* [The problem]: Reproduce the data below verbatim from the line containing "The width and height of the screenshot is (1311, 837)." through its final line, and produce nothing more.

Start of Records to process

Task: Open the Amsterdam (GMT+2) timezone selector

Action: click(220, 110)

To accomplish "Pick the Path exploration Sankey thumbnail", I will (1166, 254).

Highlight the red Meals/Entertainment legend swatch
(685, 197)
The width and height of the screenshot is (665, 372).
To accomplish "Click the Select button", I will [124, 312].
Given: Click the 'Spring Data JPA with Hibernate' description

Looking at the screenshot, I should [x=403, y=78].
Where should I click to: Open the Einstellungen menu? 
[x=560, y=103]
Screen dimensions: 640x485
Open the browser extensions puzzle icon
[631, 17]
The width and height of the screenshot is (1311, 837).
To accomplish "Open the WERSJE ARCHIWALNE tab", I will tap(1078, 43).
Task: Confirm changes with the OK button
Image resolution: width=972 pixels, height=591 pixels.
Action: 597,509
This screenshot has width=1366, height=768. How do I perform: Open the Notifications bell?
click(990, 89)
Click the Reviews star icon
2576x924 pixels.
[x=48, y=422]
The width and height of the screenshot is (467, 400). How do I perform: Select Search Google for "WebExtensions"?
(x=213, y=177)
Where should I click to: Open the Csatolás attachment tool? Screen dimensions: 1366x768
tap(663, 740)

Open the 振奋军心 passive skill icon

End of Records to process

* [Expected answer]:
The width and height of the screenshot is (1311, 837).
To accomplish "Open the WERSJE ARCHIWALNE tab", I will tap(1078, 43).
Task: Confirm changes with the OK button
Image resolution: width=972 pixels, height=591 pixels.
Action: 597,509
This screenshot has width=1366, height=768. How do I perform: Open the Notifications bell?
click(990, 89)
Click the Reviews star icon
2576x924 pixels.
[x=48, y=422]
The width and height of the screenshot is (467, 400). How do I perform: Select Search Google for "WebExtensions"?
(x=213, y=177)
Where should I click to: Open the Csatolás attachment tool? Screen dimensions: 1366x768
tap(663, 740)

Open the 振奋军心 passive skill icon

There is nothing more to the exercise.